Anyway, this summer I’ve reviewed two books which have brought the business of football into sharp, if depressing, relief. They were for Metro, which once again means I have to post them myself as there’s no link online. First was David Conn’s Richer Than God: Manchester City, Modern Football And Growing Up. Conn is The Guardian’s ‘proper’ football journalist who has for a long time investigated the people who own our football clubs and the deals they make – and this book combines his personal love for Manchester City with the nagging realisation that his club and the game are businesses. The takeover by Sheikh Mansour troubles him – even though (as I found out too) the beliefs and intentions of the owners are generally sound. “A takeover by a sheikh, who inherited money too huge for a sane world, then poured it into City but only came to one match, was a hard thing for me to be thankful for,” he writes. Here’s the review
Richer Than God: Manchester City, Modern Football And Growing Up by David Conn (Quercus, £12.99)
Four stars
When Manchester City so memorably won their first Premier League title in injury time last May, it wasn’t just their fans who felt a huge sigh of relief. The sheer sporting drama overcame, for a few moments at least, the sense that, in spending more than £1bn in nearly four years since their takeover by Sheikh Mansour of Abu Dhabi, they had bought the league.
In truth, since the inception of the Premier League in 1992, most clubs have in effect bought the title in some way – and David Conn’s brilliant journalism has often brought to light the worrisome deals and self-seeking owners eager to cash in on the gravy-train promised by worldwide exposure. His book ties such concerns to a more emotional, engaging tale that many football fans of a certain age will recognise, in which he comes to understand that a club once followed like a religion is now a hard-nosed business like any other.
And yet, as Conn wonderfully observes – he grew up a Manchester City fan himself – there can still be moments like that giddy, near-perfect conclusion to a sporting season. It’s why this book, troubled only by a few repetitive conclusions, isn’t about or even necessarily favourable towards Manchester City or football itself. It’s about how, in allying itself so closely with the venal interests of a few wealthy moneymen, the unscripted dramas of English football may well become fewer and further between.
The one thing that keeps me hopeful about Norwich City is that it is still owned by fans of the club. I understand that years of financial mistakes have to be paid back, and paid back relatively soon. Generally, season tickets are good value at Carrow Road, although living 200 miles away, that doesn’t really help me. But staying in the Premier League under that ownership does afford the club the opportunity to do things better and not just charge, say, over £40, just because everyone else is.
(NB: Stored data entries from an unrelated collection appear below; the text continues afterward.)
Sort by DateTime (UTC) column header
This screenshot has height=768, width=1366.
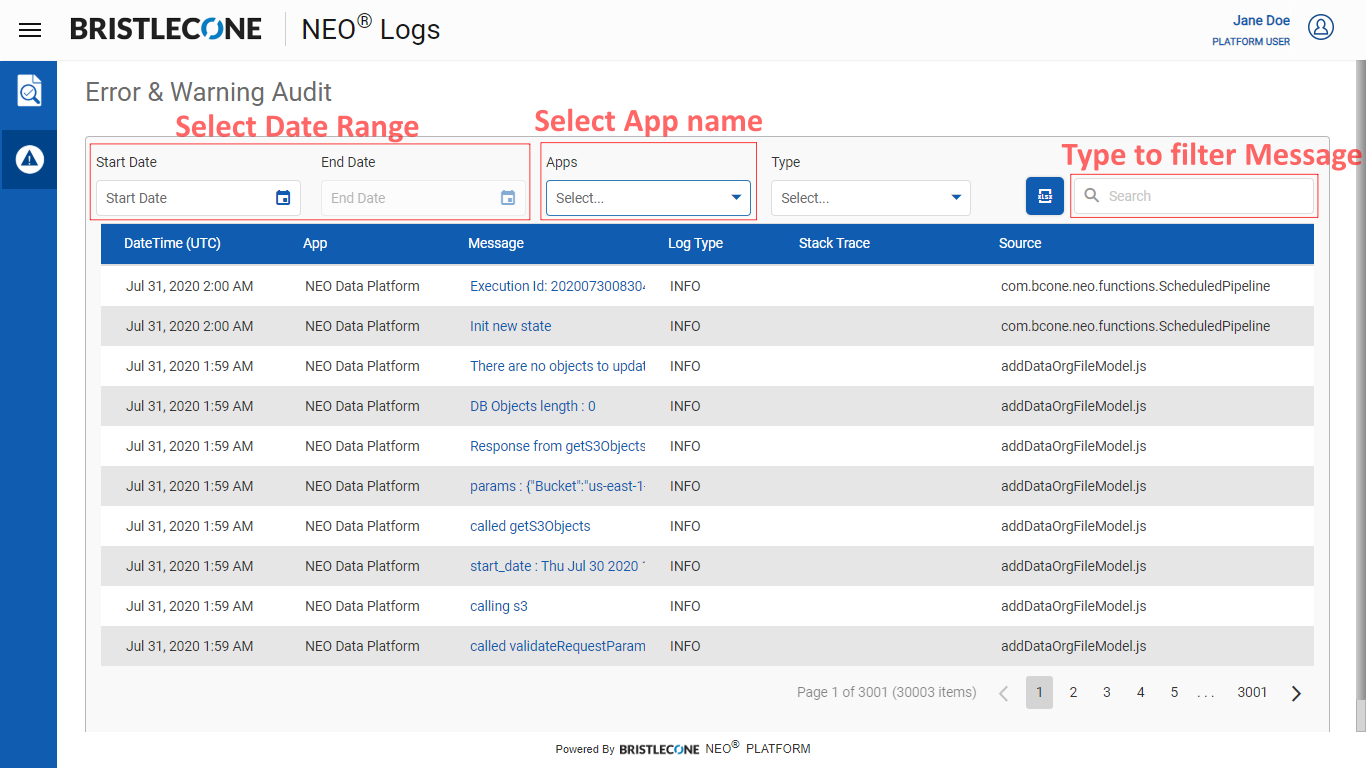coord(172,243)
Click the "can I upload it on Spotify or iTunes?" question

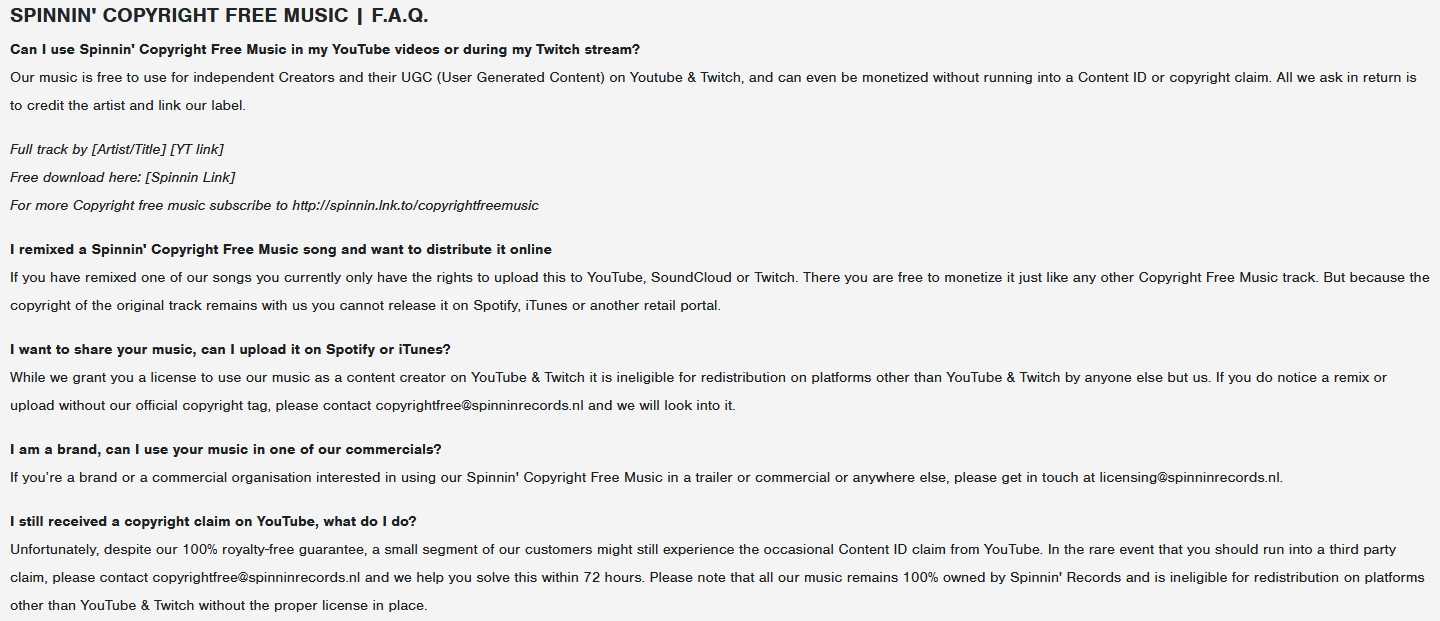(x=231, y=349)
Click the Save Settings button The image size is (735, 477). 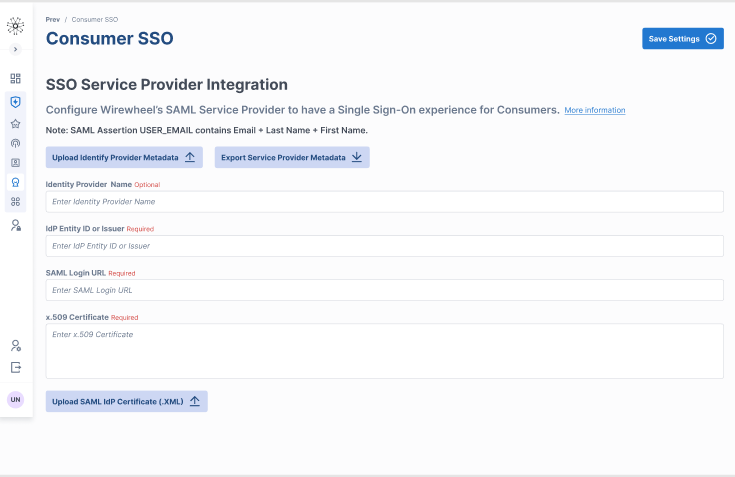(x=682, y=38)
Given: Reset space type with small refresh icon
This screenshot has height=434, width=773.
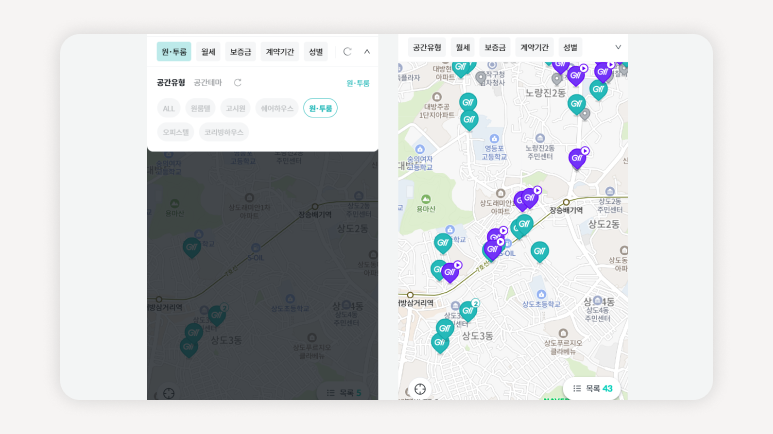Looking at the screenshot, I should (x=238, y=82).
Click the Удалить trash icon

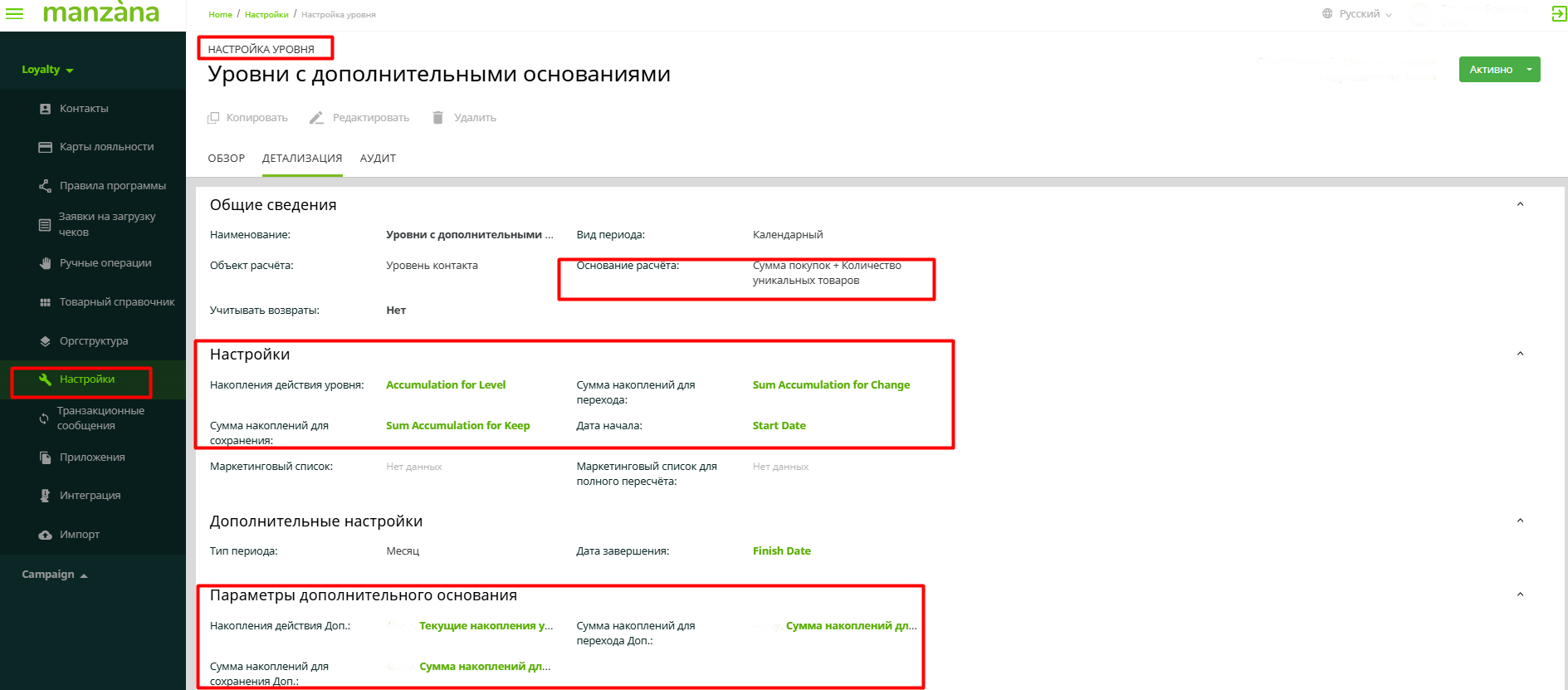point(438,118)
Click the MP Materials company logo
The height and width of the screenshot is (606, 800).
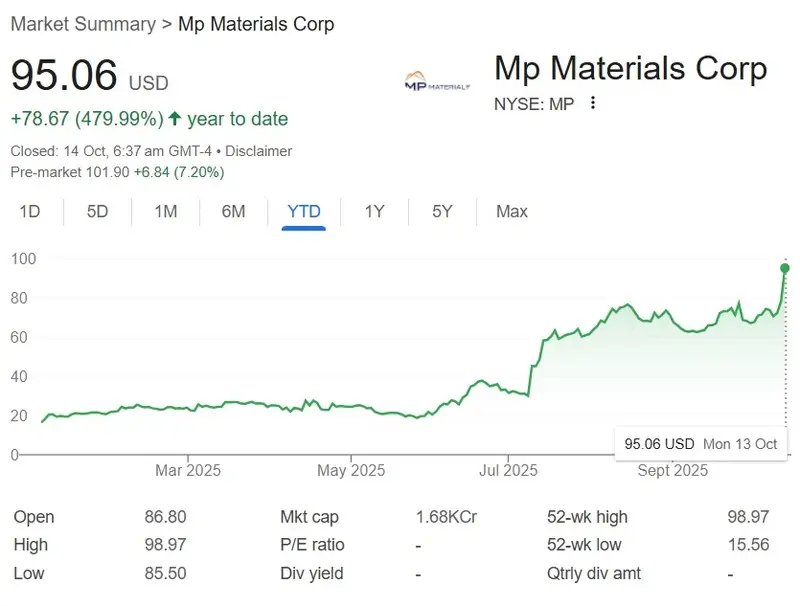click(x=436, y=80)
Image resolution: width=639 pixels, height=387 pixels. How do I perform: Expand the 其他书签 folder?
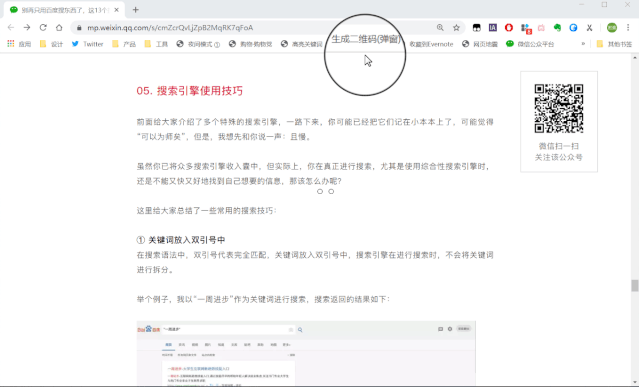click(614, 44)
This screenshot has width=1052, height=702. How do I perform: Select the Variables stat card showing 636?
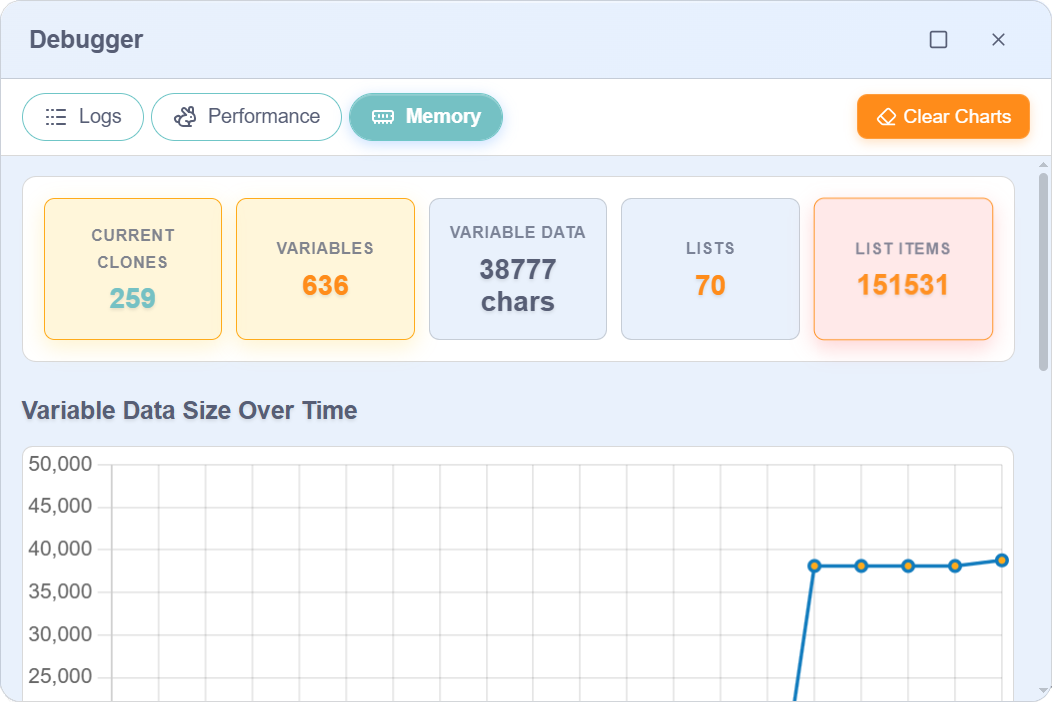325,268
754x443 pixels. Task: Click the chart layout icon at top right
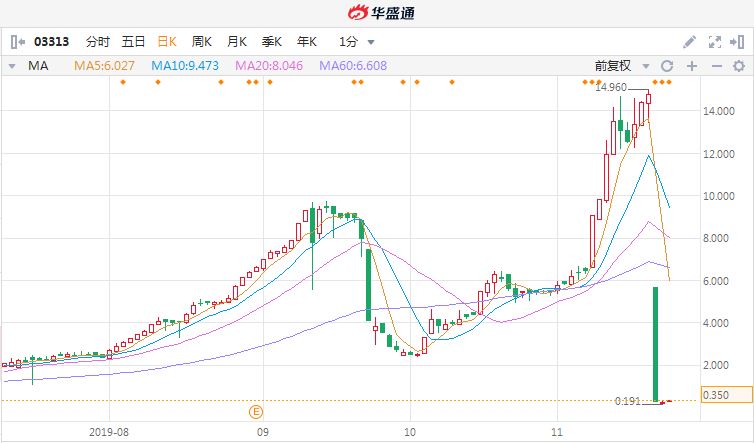click(x=739, y=42)
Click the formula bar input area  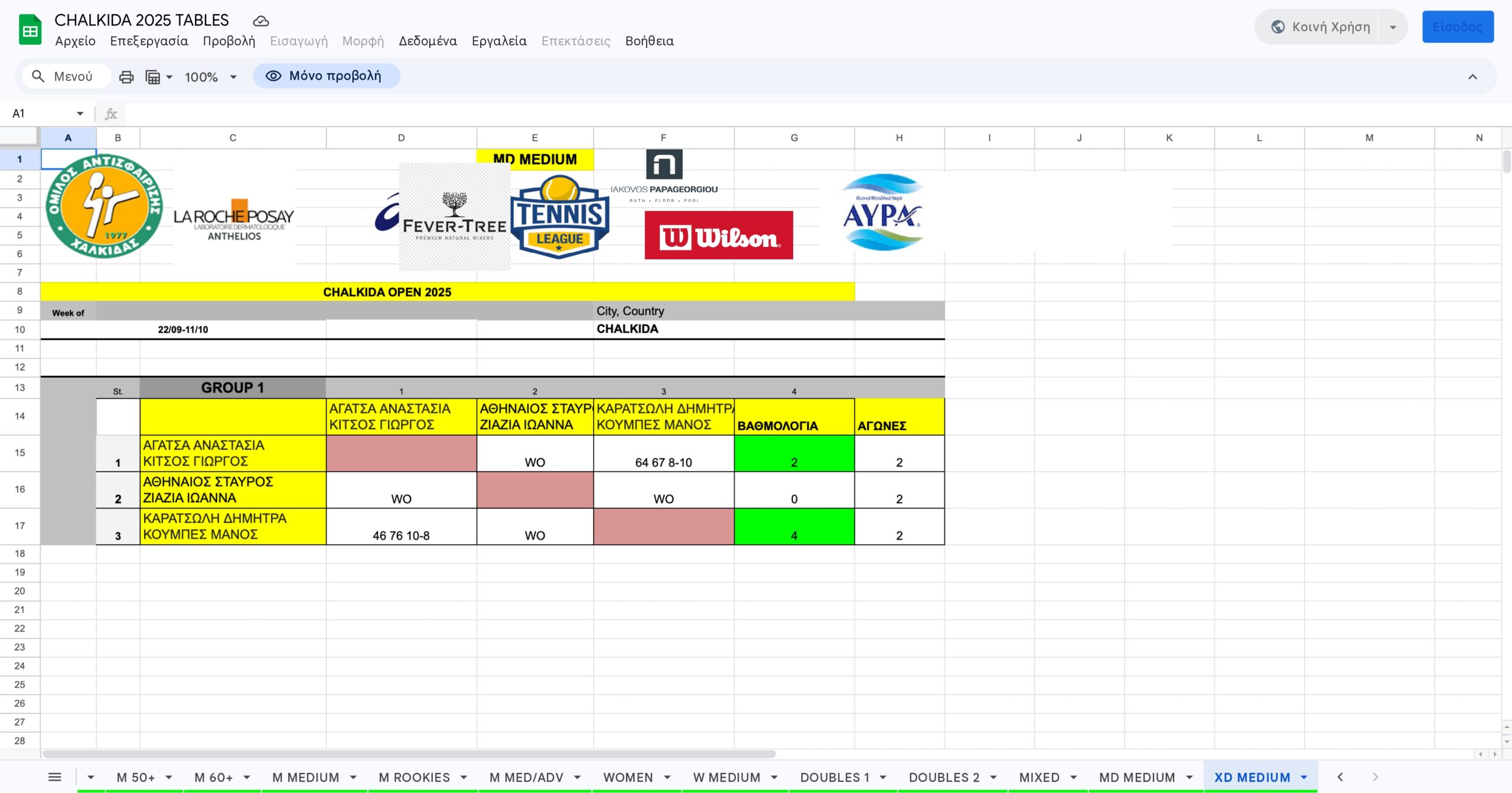point(768,113)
Maybe – in fact definitely – the reason every single penny is relentlessly chased is because the great secret about the Premier League for nearly every promotion chasing Championship club is that it isn’t the gravy train it might appear to be. And so much of that is thanks to the wage-bill it takes to build a team capable of staying in the division. Which brings me onto The Secret Footballer – an anonymous insight into the life of a professional footballer in the Premier League, serialised every week in The Guardian. His first book is a must-read for any football fan; it makes the lives of these highly-paid stars completely ridiculous but at the same time understandable.
I Am The Secret Footballer by The Secret Footballer (Guardian Books, £12.99)
Four stars
Ever since The Secret Footballer first started writing his anonymous newspaper columns on what life was really like as a Premier League footballer, there has been a certain sport in trying to work out who he is. But the real success of this first book is that his insight into this venal, every-man for-himself world makes his actual identity a sideshow. In the week that the new season kicks off, it’s an eye-opening and often depressing look at the lionised “heroes” who play the game we purport to love.
Grouped together in sections on managers, agents, invective-laden fans (who come out of this just as badly – and post-OIympics, rightly so) and the bad behaviour beholden of young millionaires with too much money, it’s also a compelling tale of a man who fulfilled his childhood dreams, only to realise he didn’t much like it when they came true. In fact, the only criticism is that while the anecdotes about spending thousands on champagne in Los Angeles are luridly salacious, there are plenty of occasions in which TSF’s fascinating thoughts on tactics, teamwork and management are not fully realised. There is, actually, a bigger book to be written here – and you’d trust TSF to write it.
So there you have it. A lot of the time, the footballers themselves don’t like the Premier League either. As far as Norwich is concerned, perhaps that’s also why I’ve had a few misgivings about this season. It was easy to fall in love with a side dragging themselves up from League 1 and making the very best of themselves. You could identify with them, even if they still probably earned more in a month than we did in a year. The story had to come to an end, and it did so when Lambert left and Holt handed in a transfer request. Now, Bassong, Garrido and the rest are unknown quantities, players who obviously would prefer to play in the Premier League because of what it can offer, rather than because they love the thought of doing something for Norwich.
The very best part of The Secret Footballer is when he muses that, in a weird way, football is a solitary, singular, every-man-for-himself profession at Premier League level, rather than a team game. And yet we still hero-worship these multimillionaires. Sad, really.